[Start RECORDS FOR PROCESSING]

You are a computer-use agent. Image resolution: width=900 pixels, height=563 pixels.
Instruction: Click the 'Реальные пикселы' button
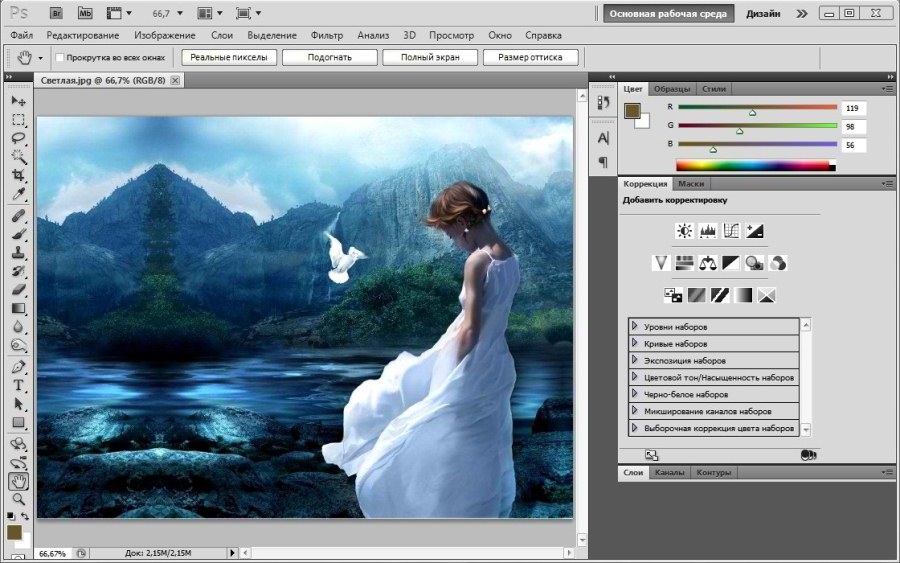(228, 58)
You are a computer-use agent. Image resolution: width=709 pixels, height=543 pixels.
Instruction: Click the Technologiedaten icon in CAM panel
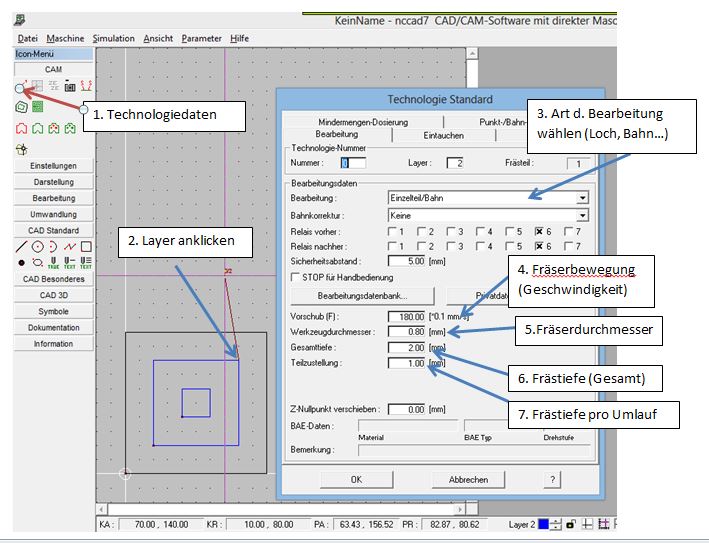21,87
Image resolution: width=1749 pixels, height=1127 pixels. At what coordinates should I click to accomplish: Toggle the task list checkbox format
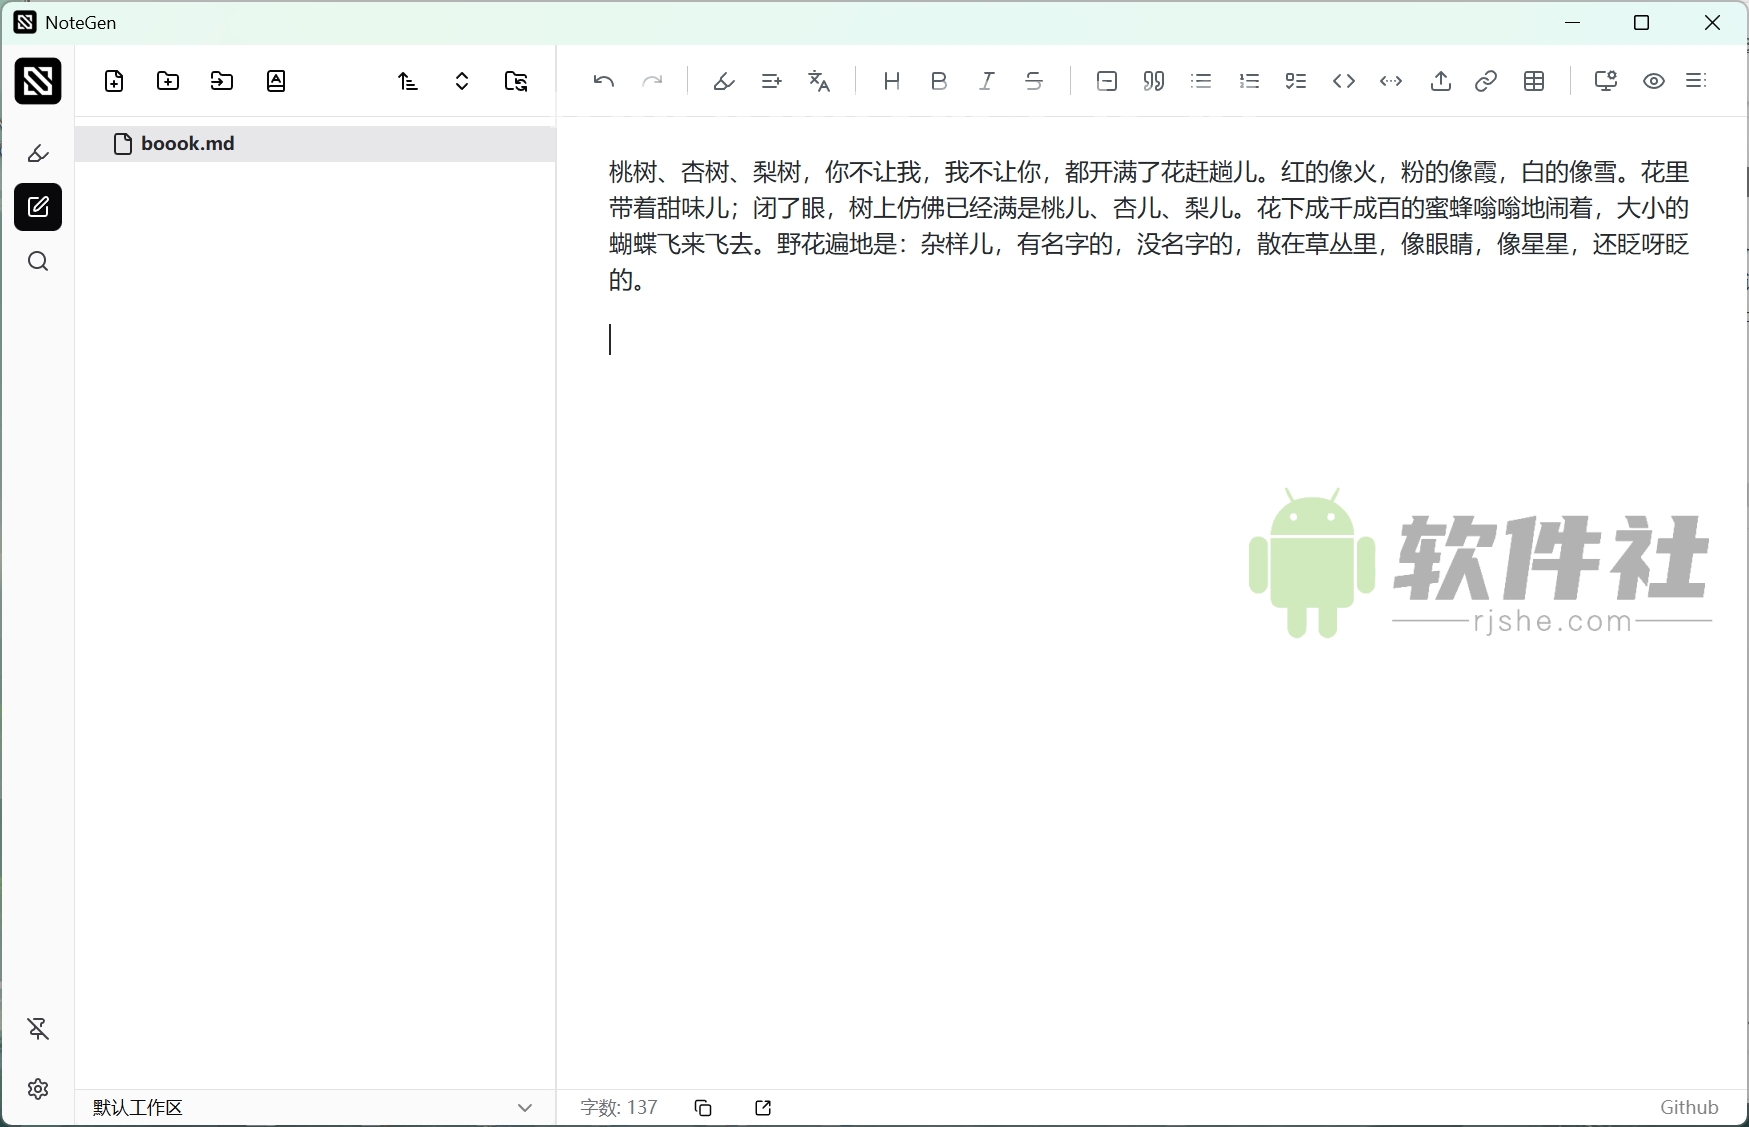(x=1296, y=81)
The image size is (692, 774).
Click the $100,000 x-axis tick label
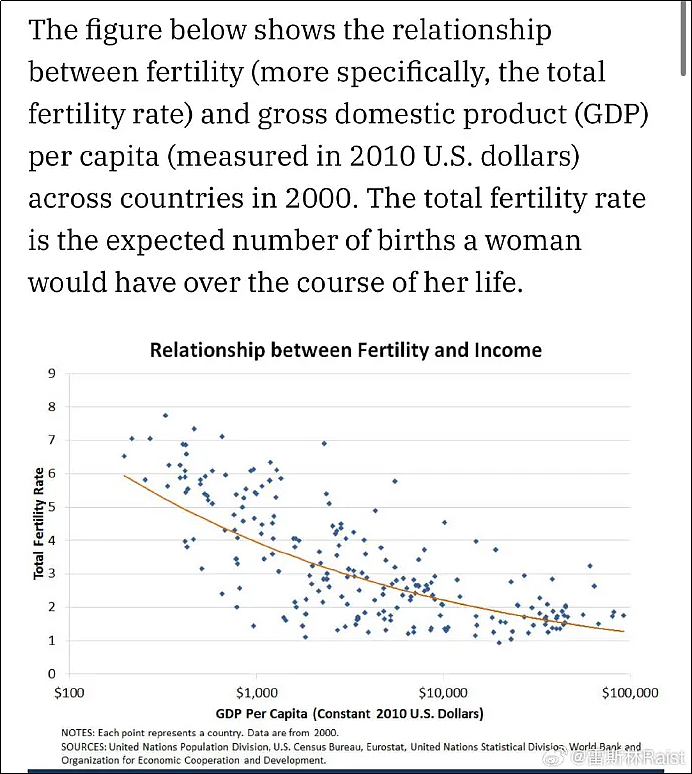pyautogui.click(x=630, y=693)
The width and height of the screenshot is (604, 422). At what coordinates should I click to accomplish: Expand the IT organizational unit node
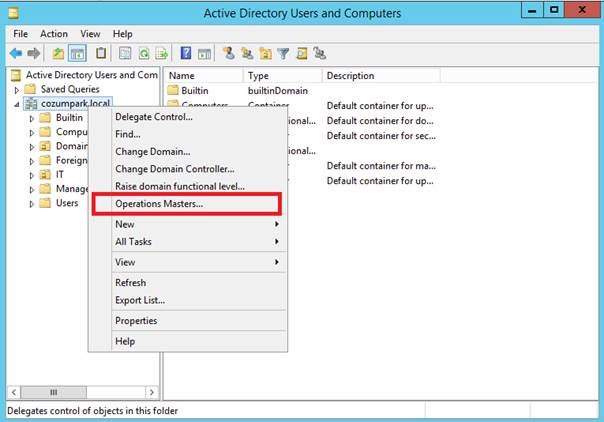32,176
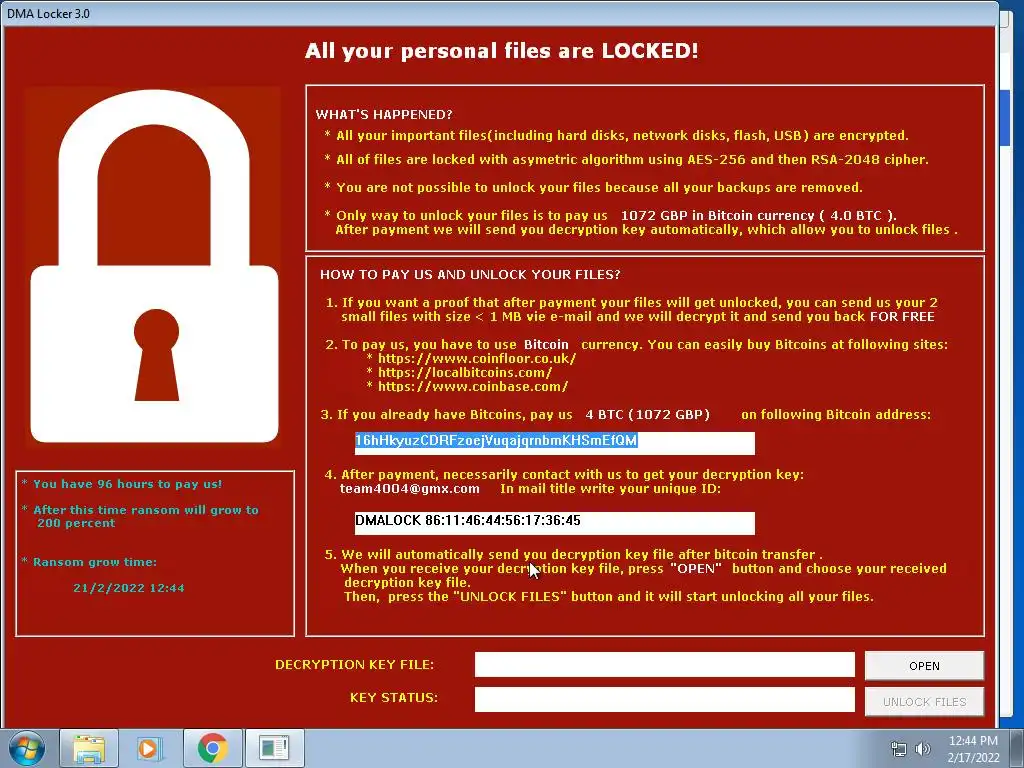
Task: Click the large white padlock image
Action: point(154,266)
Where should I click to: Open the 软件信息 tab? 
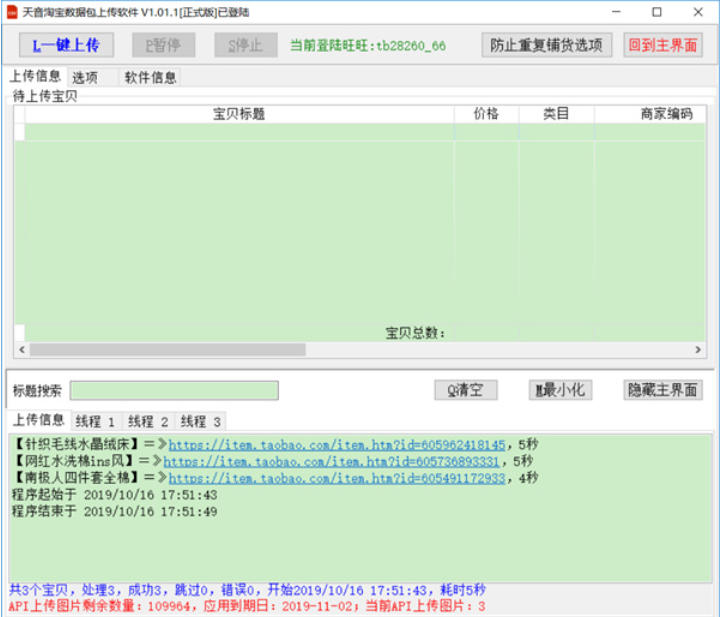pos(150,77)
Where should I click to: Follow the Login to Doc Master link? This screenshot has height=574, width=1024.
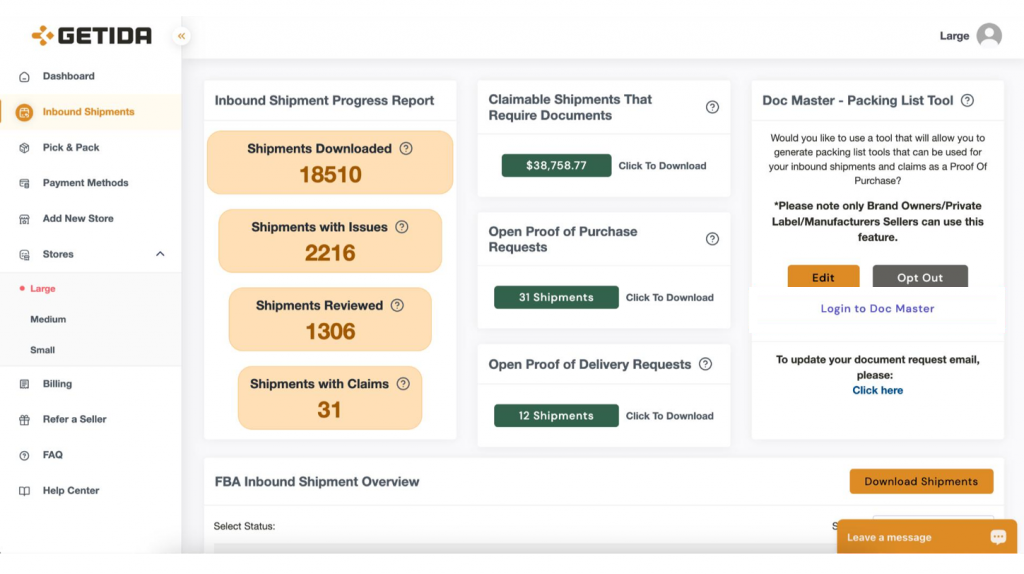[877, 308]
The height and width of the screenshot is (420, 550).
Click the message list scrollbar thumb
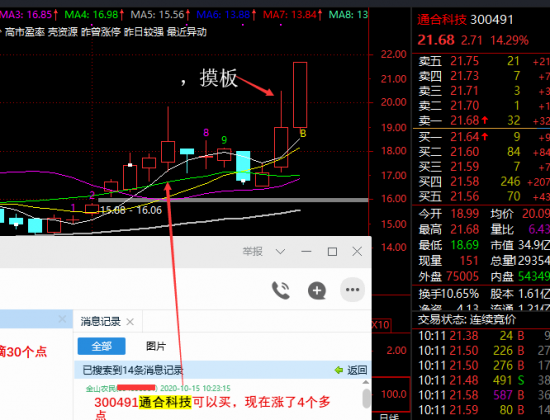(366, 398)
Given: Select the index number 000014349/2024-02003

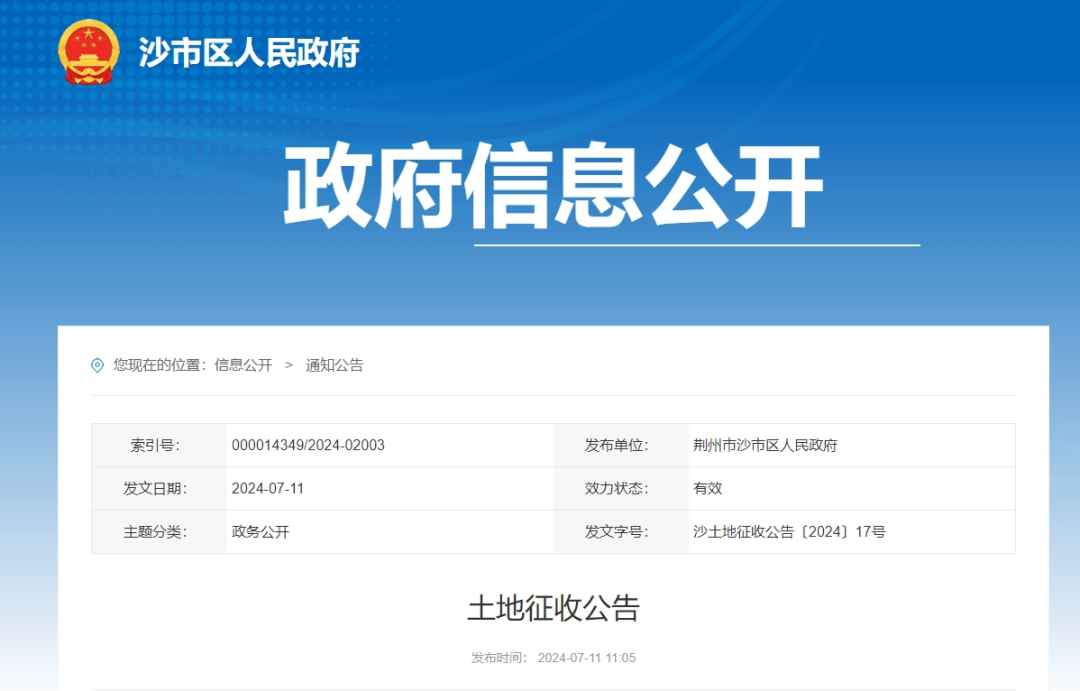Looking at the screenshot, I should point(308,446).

[End RECORDS FOR PROCESSING]

Copy out all of the rows above word for word, leaving out the pictures.

You are a computer-use agent. Image resolution: width=900 pixels, height=563 pixels.
Instruction: Click the 'Реальные пикселы' button
(228, 58)
You are a computer-use agent. Image resolution: width=709 pixels, height=543 pixels.
Instruction: Click the Technologiedaten icon in CAM panel
21,87
Image resolution: width=1749 pixels, height=1127 pixels. At what coordinates should I click to accomplish: Toggle the task list checkbox format
(x=1296, y=81)
The image size is (692, 774).
Click the $100,000 x-axis tick label
pyautogui.click(x=630, y=693)
The width and height of the screenshot is (604, 422). At what coordinates should I click to accomplish: Expand the IT organizational unit node
32,176
Task: Click the large white padlock image
Action: point(154,266)
Where should I click to: Open the 软件信息 tab? 
pos(150,77)
Where should I click to: Follow the Login to Doc Master link? This screenshot has height=574, width=1024.
[877, 308]
The height and width of the screenshot is (420, 550).
Click the message list scrollbar thumb
(366, 398)
Given: Select the index number 000014349/2024-02003

Looking at the screenshot, I should point(308,446).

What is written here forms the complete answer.